=== Begin Enclosure ===
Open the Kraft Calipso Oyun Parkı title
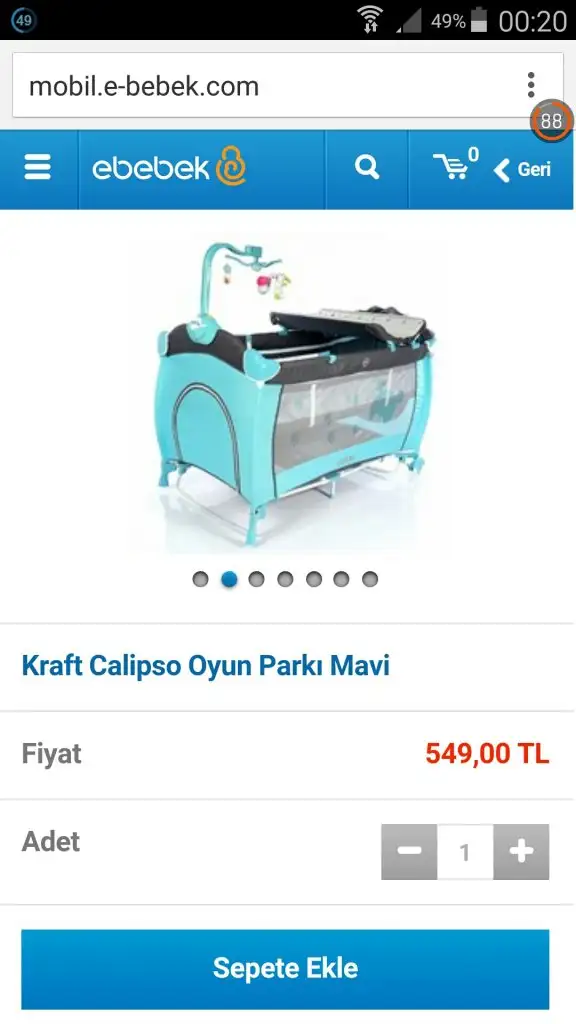 coord(206,665)
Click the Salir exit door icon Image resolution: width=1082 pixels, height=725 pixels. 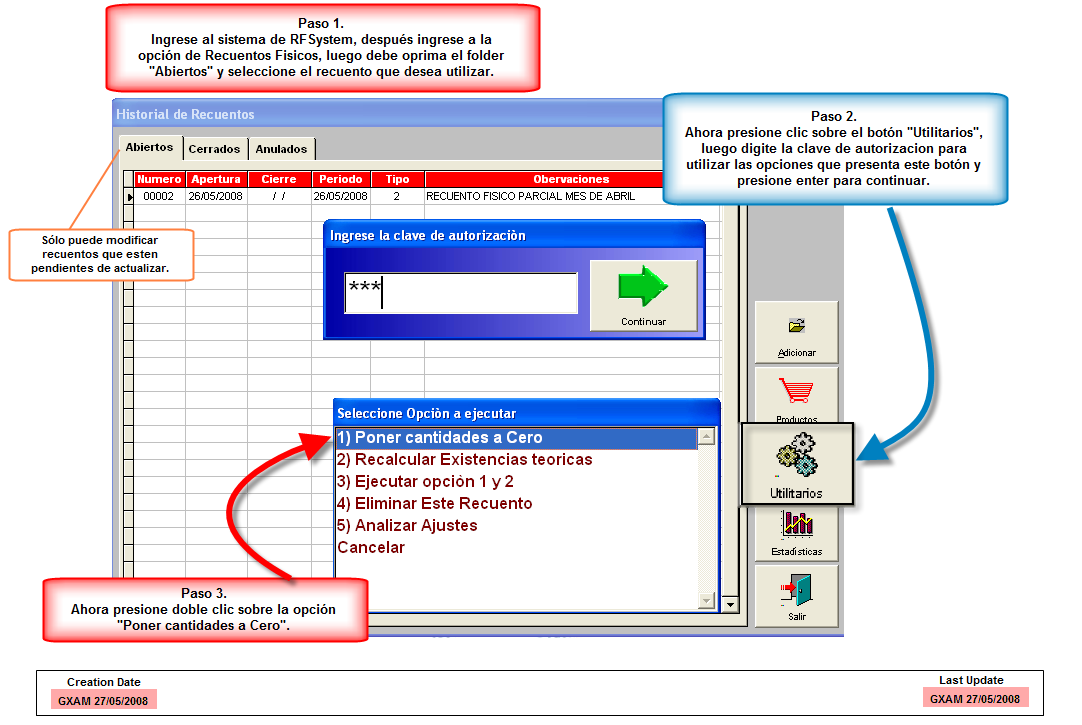[796, 596]
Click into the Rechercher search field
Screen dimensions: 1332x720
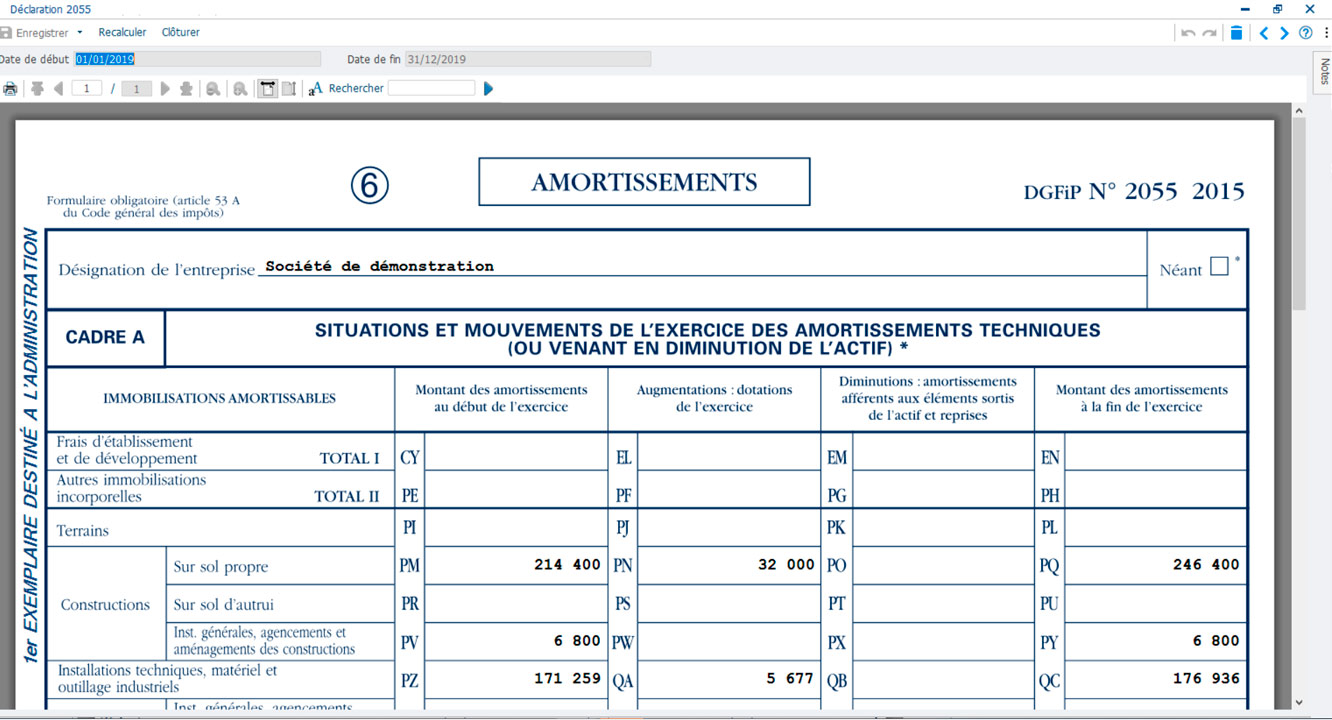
=== End Enclosure ===
__PROBLEM__
Start with the line that holds "Click into the Rechercher search field" and retype each line through the last one in the data, exactly and without pictures.

__FINAL ANSWER__
Click into the Rechercher search field
Screen dimensions: 1332x720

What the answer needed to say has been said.